Financial Aid Click here for more information about need-based scholarships, loans, and travel grants.
Prerequisites No academic prerequisites; 18 years of age
Credits 4 credits (8 credits if taken with Session I)
While the basics of wildlife counting and observation were heavily emphasized, I also appreciated the strong focus on the impact and involvement of local communities in conservation concerns. The exercises and interviews conducted within the communities we visited really put into perspective the importance of ‘people skills’ in the field of wildlife management.        

— Emma Thomas, University of Wisconsin-Madison, Summer ‘14



Northern Tanzania, home of world-famous national parks such as Tarangire, Lake Manyara, Kilimanjaro, Serengeti, and the Ngorongoro Conservation Area, offers a tightly packed hub for wildlife conservation and tourism opportunities amid a growing human population and development activities. This magnificent setting on the Maasai steppe is our classroom.

Expeditions to the national parks and other protected areas offer students significant opportunities to experience hands-on learning about environmental issues and a suite of strategies for resolving them.

In this second session, students learn a suite of field research techniques and methods for studying wildlife ecology and assessing management policies and conservation practices in Tanzania. The focus is on the Tarangire-Manyara ecosystem, where we practice field techniques in national parks, community wildlife management areas, and in villages.

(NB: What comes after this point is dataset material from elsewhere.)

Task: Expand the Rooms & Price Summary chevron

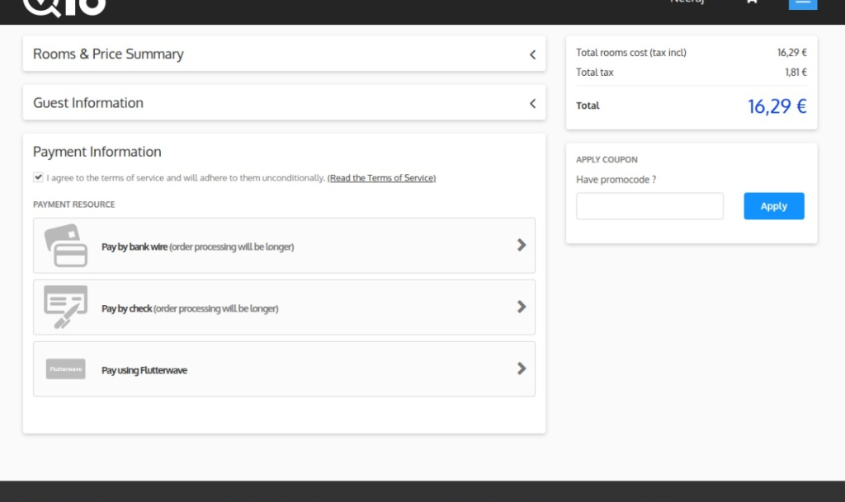Action: tap(532, 54)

Students learn foundational field skills in observation and evaluation of wildlife, as well as interactive methods used for assessing local community attitudes and behaviors toward conservation efforts, and apply these techniques to advance long-term research goals at our Center. Students gain an understanding of sound scientific principles and practices that can be used in other global environmental contexts.

Students practice various field skills including species identification, sampling and data analysis methods for flora and fauna, large mammal behavioral study methods, remote and on-ground sensing and spatial mapping, social survey design and interviewing skills, and communication skills.

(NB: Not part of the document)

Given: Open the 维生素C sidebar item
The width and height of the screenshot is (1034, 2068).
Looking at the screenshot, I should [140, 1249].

  • Acquire quantitative skills to determine species density, diversity, and habitat preference among species within a conservation area
  • Learn how to plan, prepare, and conduct a comprehensive game count of wildlife
  • Gain skills in collecting behavioral ecology data on birds, primates, elephants and other animals
  • Determine species-habitat relationships and differentiate between habitat specialists and habitat generalists; understand the implications of observed relationships for the management of animals and habitat
  • Through direct interaction and inquiry with local community members, assess local views on community wildlife conservation initiatives including identifying the various forms of human wildlife associated losses and people’s attitudes towards wildlife and resource challenges


This summer course can be taken individually (4 credits) or in combination with Session I: Wildlife Management & Conservation (8 credits). The combined summer program provides a thorough introduction to community wildlife management and the research methods routinely used to assess wildlife ecology. Students participating in both sessions receive a $1,000 discount.

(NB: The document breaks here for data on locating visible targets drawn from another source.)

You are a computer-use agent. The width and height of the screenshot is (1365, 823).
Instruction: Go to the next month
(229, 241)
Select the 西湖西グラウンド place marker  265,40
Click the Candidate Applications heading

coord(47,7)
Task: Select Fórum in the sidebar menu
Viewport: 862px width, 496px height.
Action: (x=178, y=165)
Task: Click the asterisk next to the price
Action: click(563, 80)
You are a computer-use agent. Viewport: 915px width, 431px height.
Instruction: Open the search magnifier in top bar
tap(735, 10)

Students live at Moyo Hill Camp (MHC) in Tanzania’s Tarangire-Manyara ecosystem between Lake Manyara National Park and the famous Ngorongoro Conservation Area. This wonderfully scenic area is world-renowned for its beauty, geography, history, and wildlife. MHC is a fenced facility nestled among maize plantations and other crop fields. Students reside among the native acacia and fig trees, and birdsong fills the air in the morning. The camp consists of multiple buildings including an administrative block, a chumba, which serves as an eating and social activity center, a classroom and library, and a computer room. MHC is part of the small community of Rhotia where students can enjoy daily interaction with neighbors. Walking, jogging, soccer, and socializing outside of the camp round out daily life at MHC.